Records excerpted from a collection

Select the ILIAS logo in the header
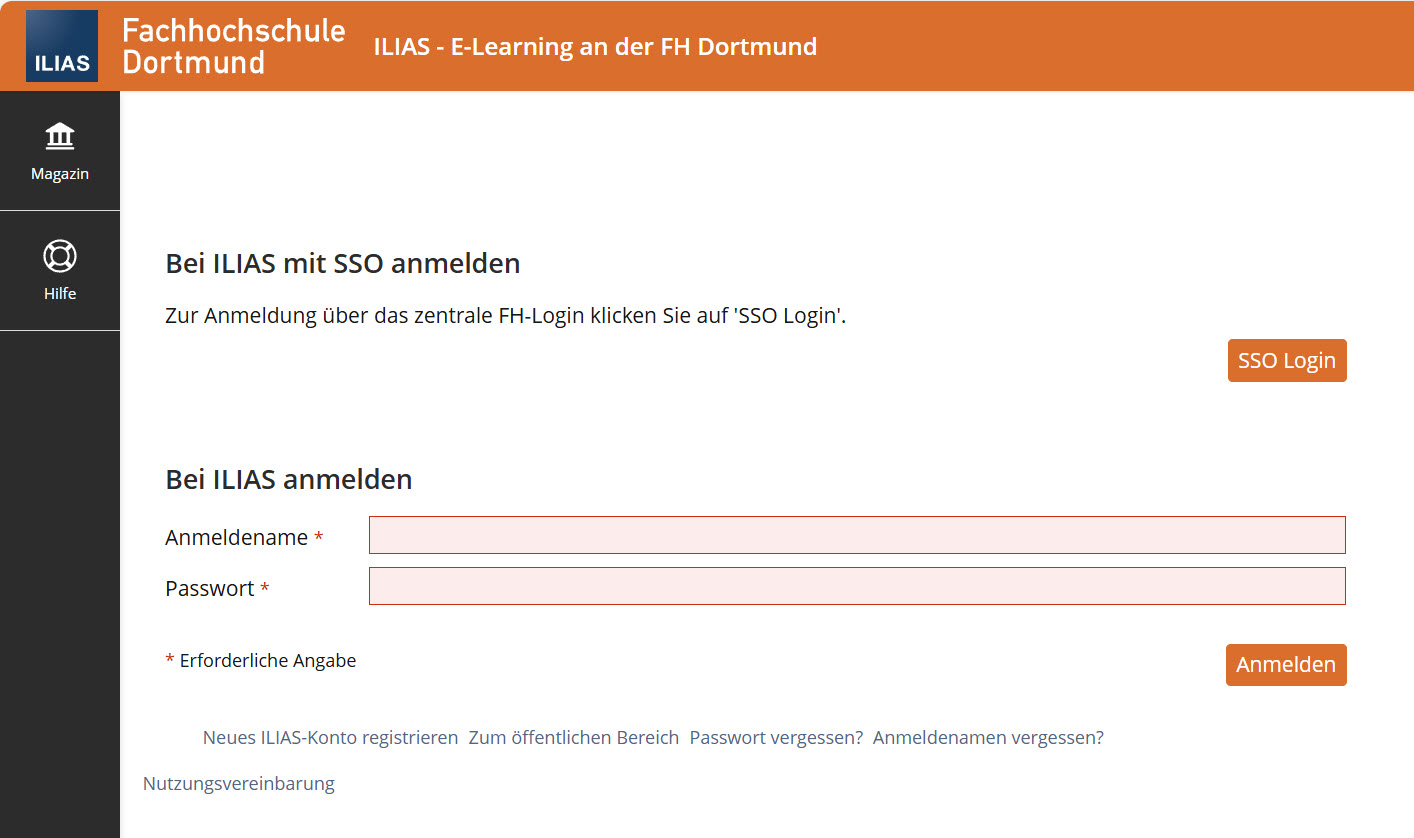 (x=61, y=45)
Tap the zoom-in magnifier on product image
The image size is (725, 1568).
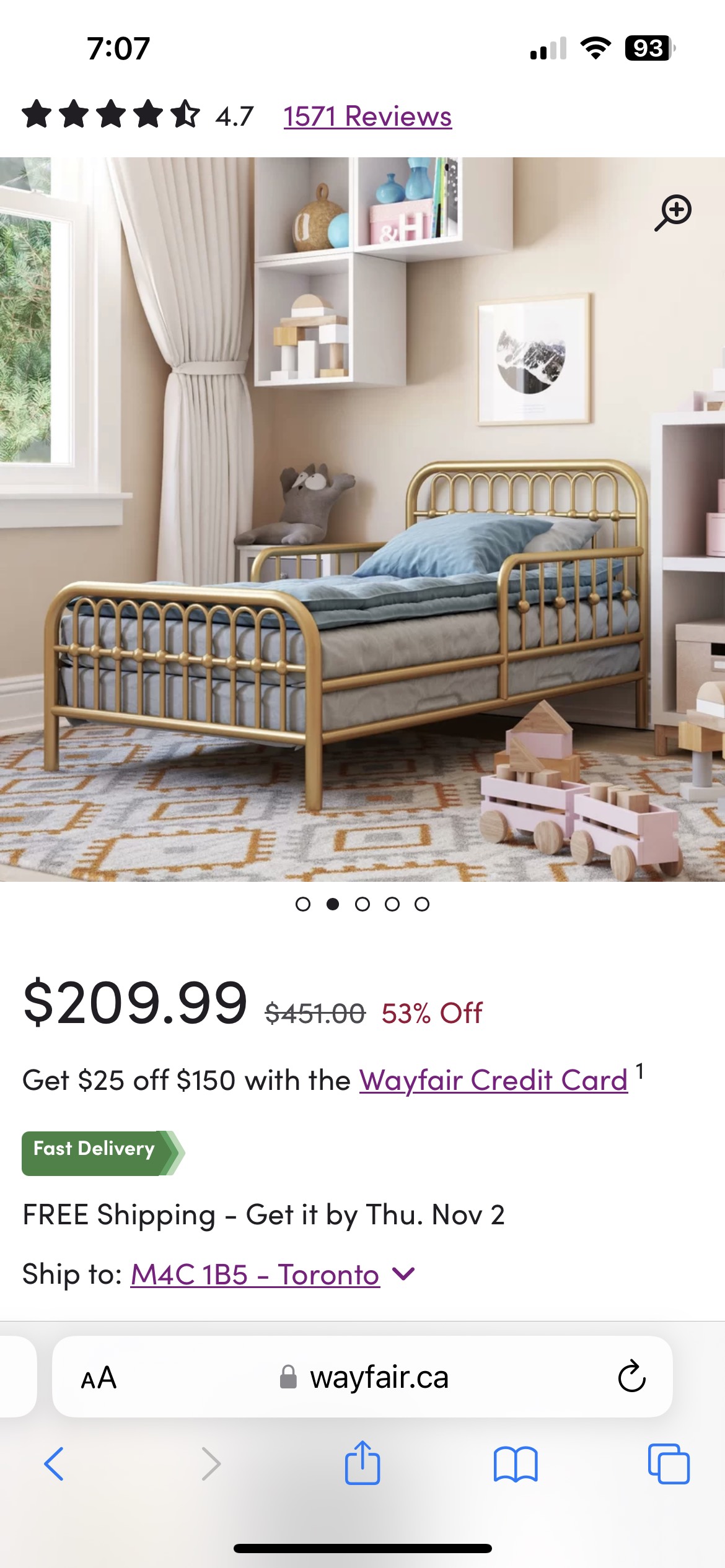(674, 212)
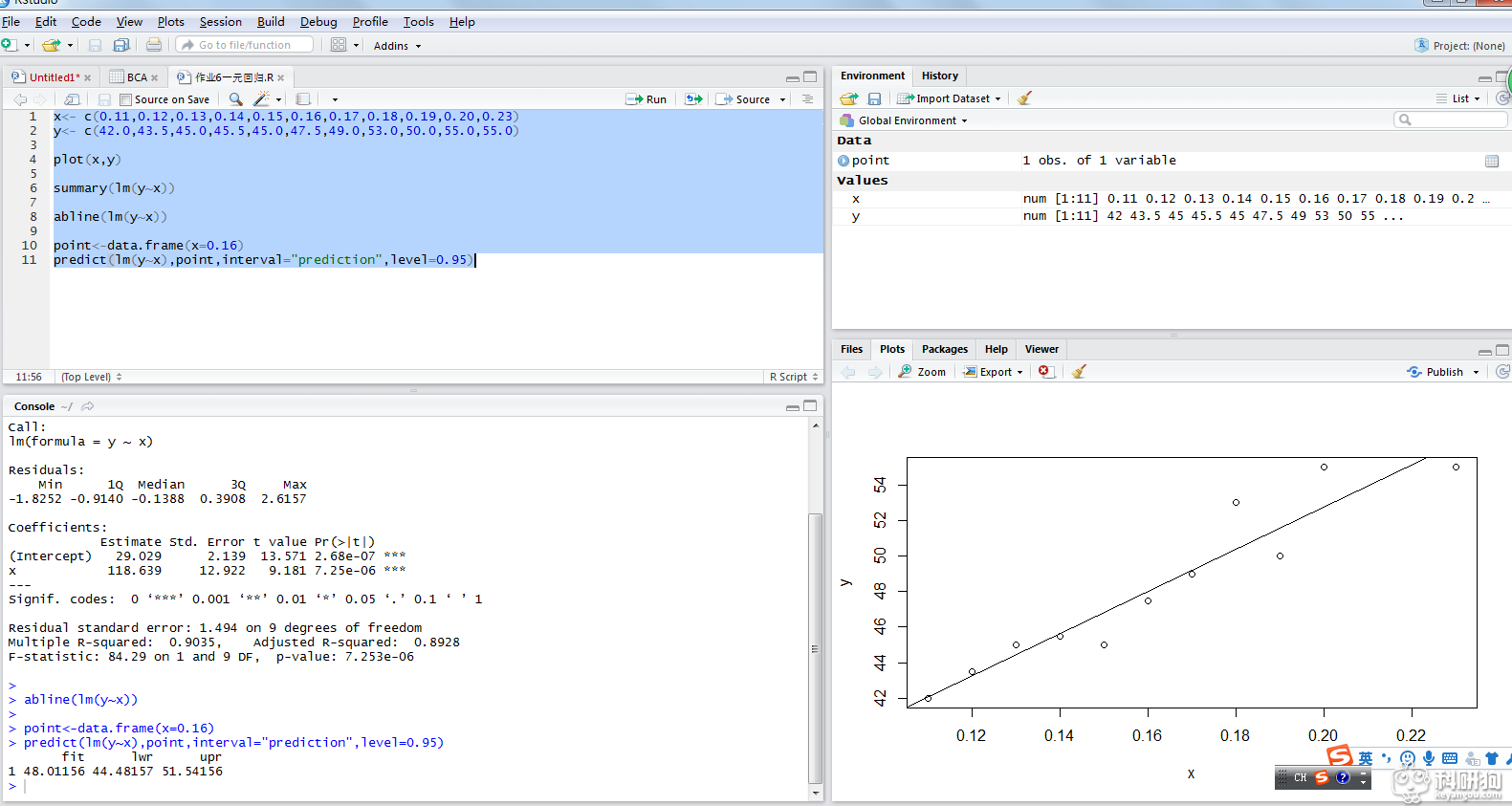Click the plot Zoom button
This screenshot has width=1512, height=806.
pyautogui.click(x=923, y=372)
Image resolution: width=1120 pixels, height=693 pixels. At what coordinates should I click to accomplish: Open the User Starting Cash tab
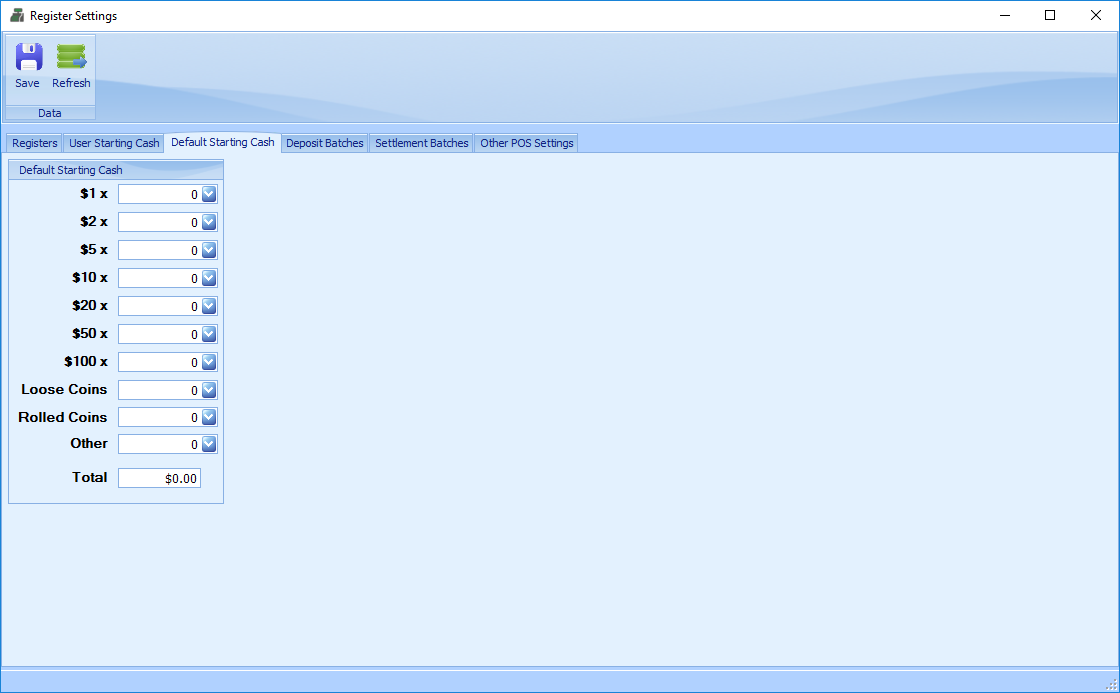[x=114, y=143]
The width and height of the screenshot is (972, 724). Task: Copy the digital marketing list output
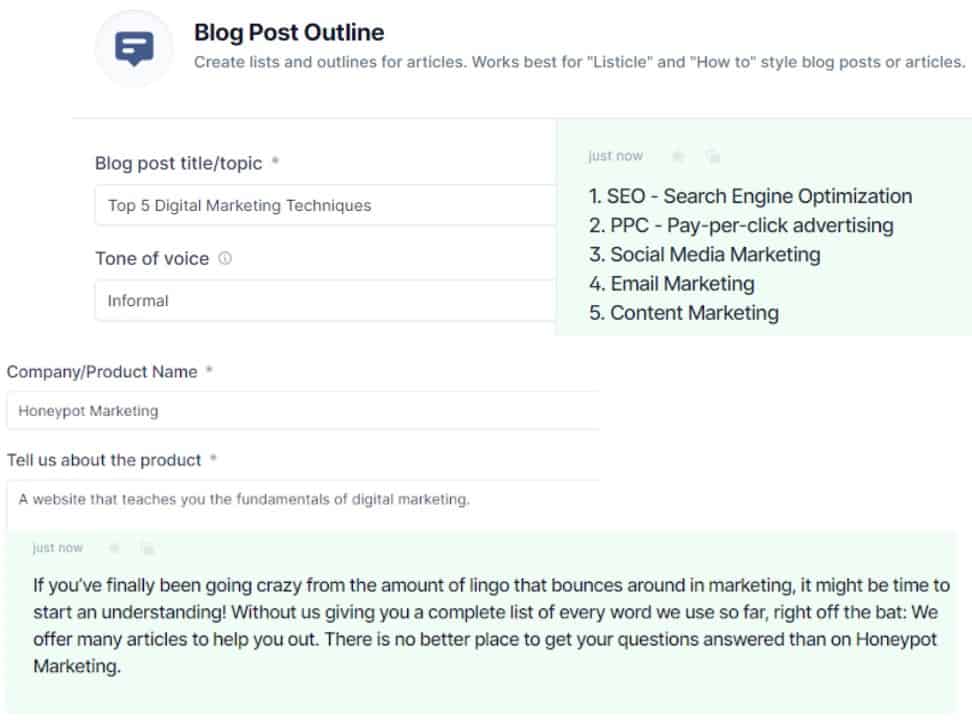point(714,156)
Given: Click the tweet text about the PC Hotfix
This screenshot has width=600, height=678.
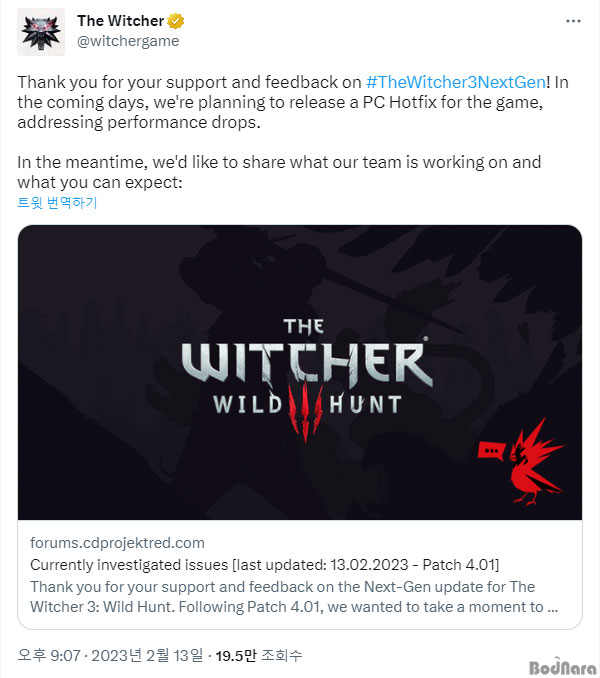Looking at the screenshot, I should 293,102.

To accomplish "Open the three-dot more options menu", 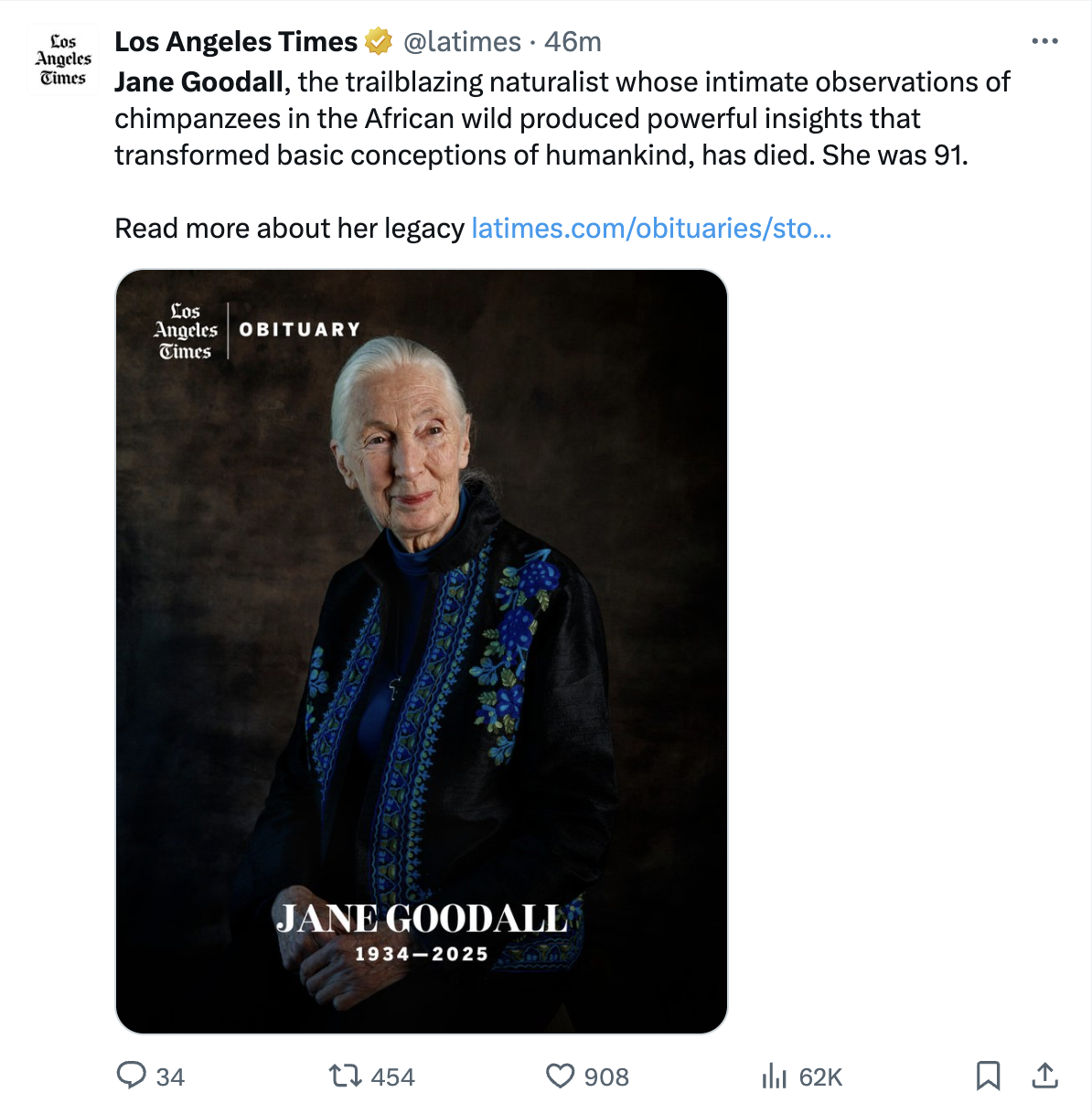I will tap(1044, 41).
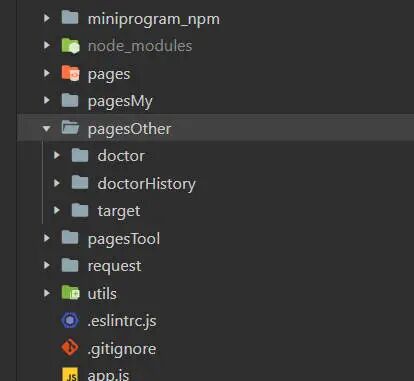This screenshot has height=381, width=414.
Task: Select the .eslintrc.js file name
Action: point(122,321)
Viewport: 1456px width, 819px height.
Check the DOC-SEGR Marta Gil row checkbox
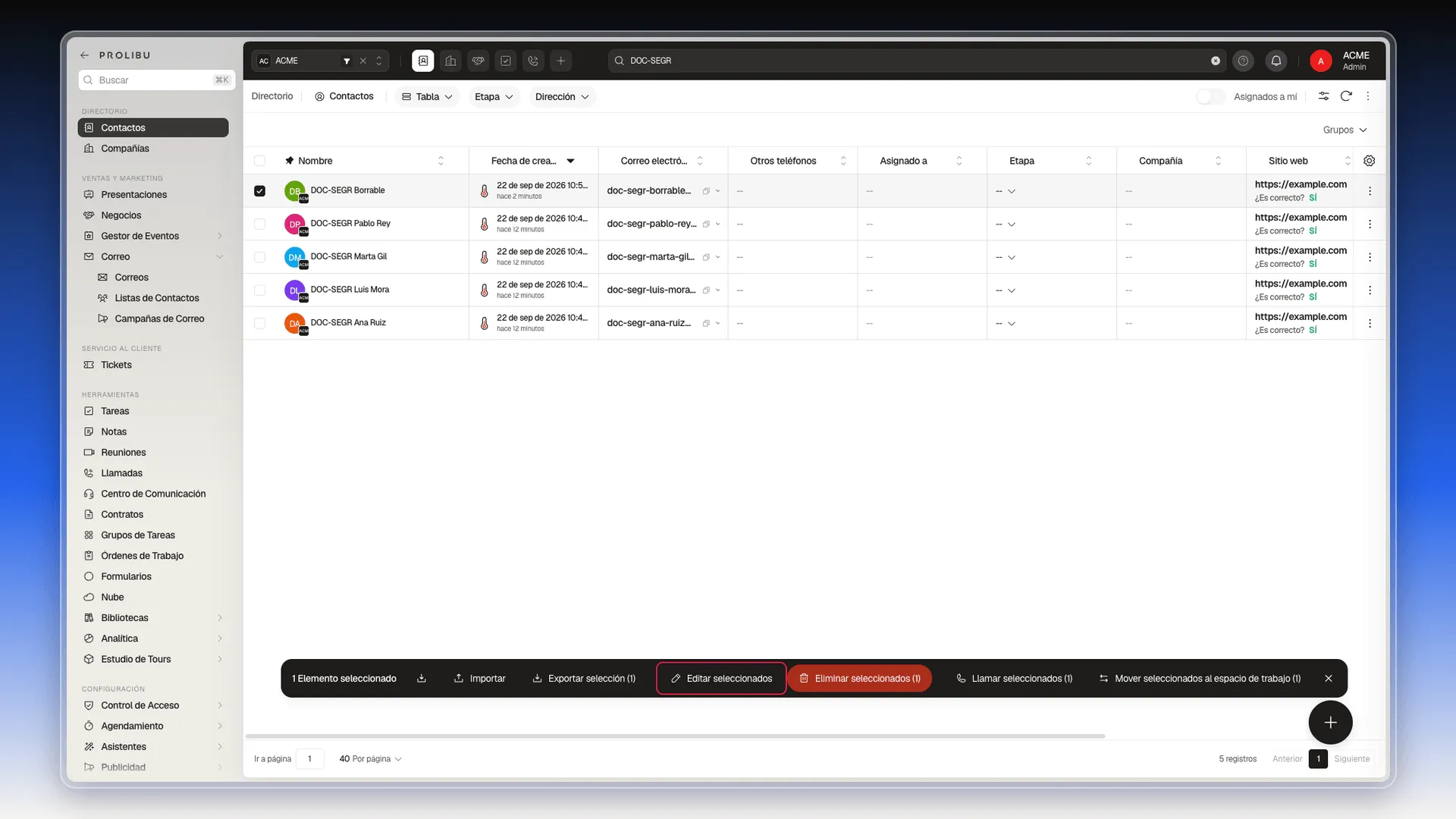(259, 257)
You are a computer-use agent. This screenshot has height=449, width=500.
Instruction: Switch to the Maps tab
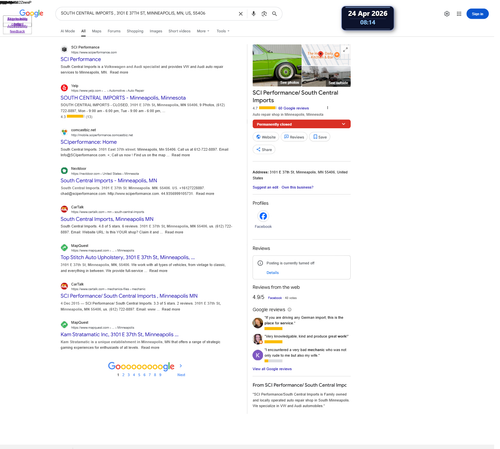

Exercise aim: Only the lines from the one holding "You are a computer-use" through the end of the data are to be printed, exactly as they stand and with no pictures.

Answer to this task:
You are a computer-use agent. This screenshot has height=449, width=500.
Instruction: Switch to the Maps tab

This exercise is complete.